= Action item =
Retype, with no pictures, each line from the one that holds "You are a GUI" through the last line of the entries below, both included.

[Pixel coordinate grounding data]
★ ★ ★ ★
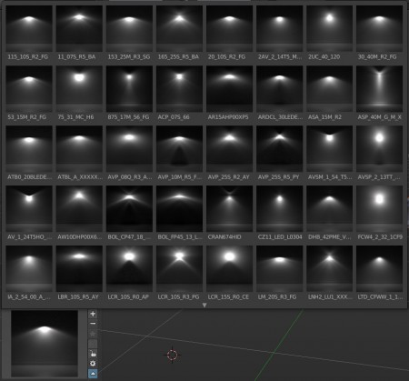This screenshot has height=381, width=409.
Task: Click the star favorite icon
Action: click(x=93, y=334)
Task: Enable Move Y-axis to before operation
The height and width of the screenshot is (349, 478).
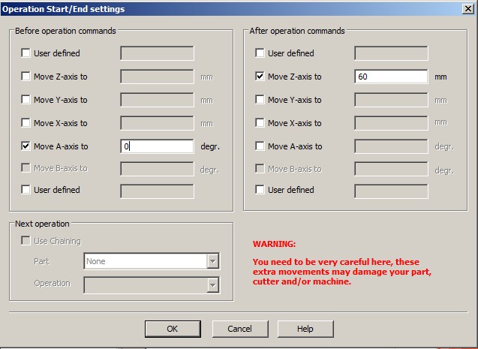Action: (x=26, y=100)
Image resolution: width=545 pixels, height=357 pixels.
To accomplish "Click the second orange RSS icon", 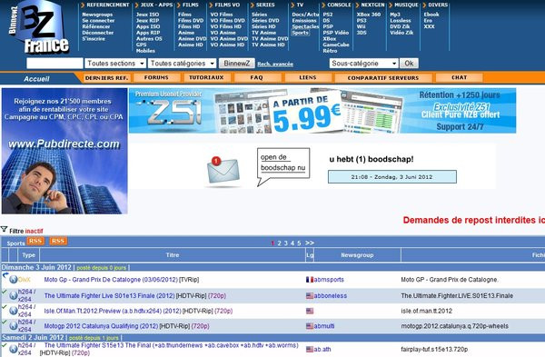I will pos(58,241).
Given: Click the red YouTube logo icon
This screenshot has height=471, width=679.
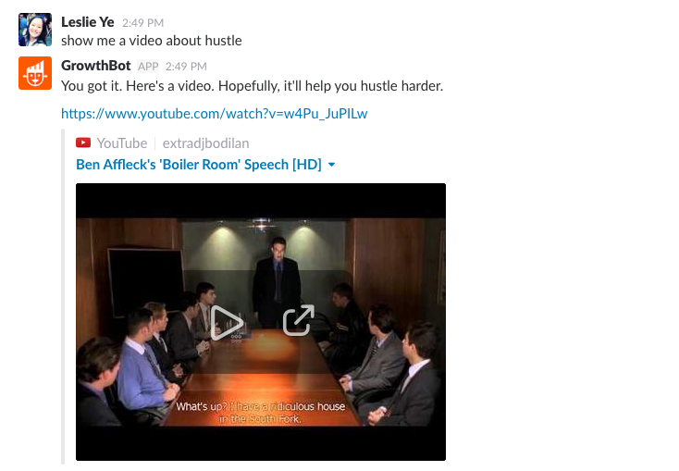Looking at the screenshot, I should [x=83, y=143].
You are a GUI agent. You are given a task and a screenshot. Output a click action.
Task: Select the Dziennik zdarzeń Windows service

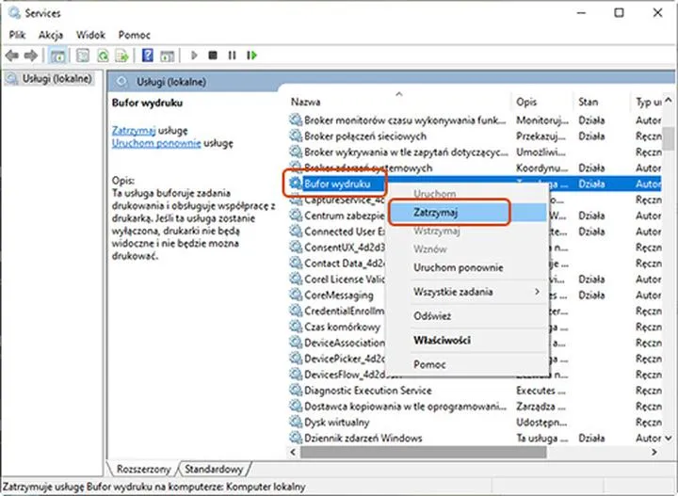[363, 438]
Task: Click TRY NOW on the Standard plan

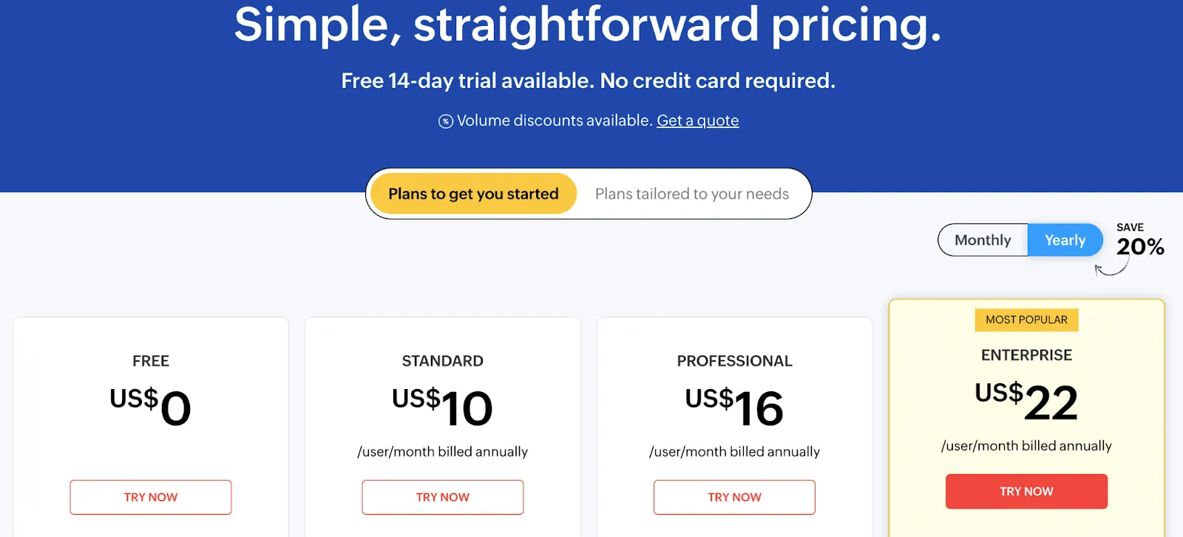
★ ★ ★ ★
= Answer to this task =
You are a GUI agent. You are given a task and a screenshot. Output a click action.
Task: Select the Dziennik zdarzeń Windows service

[363, 438]
Task: Click TRY NOW on the Standard plan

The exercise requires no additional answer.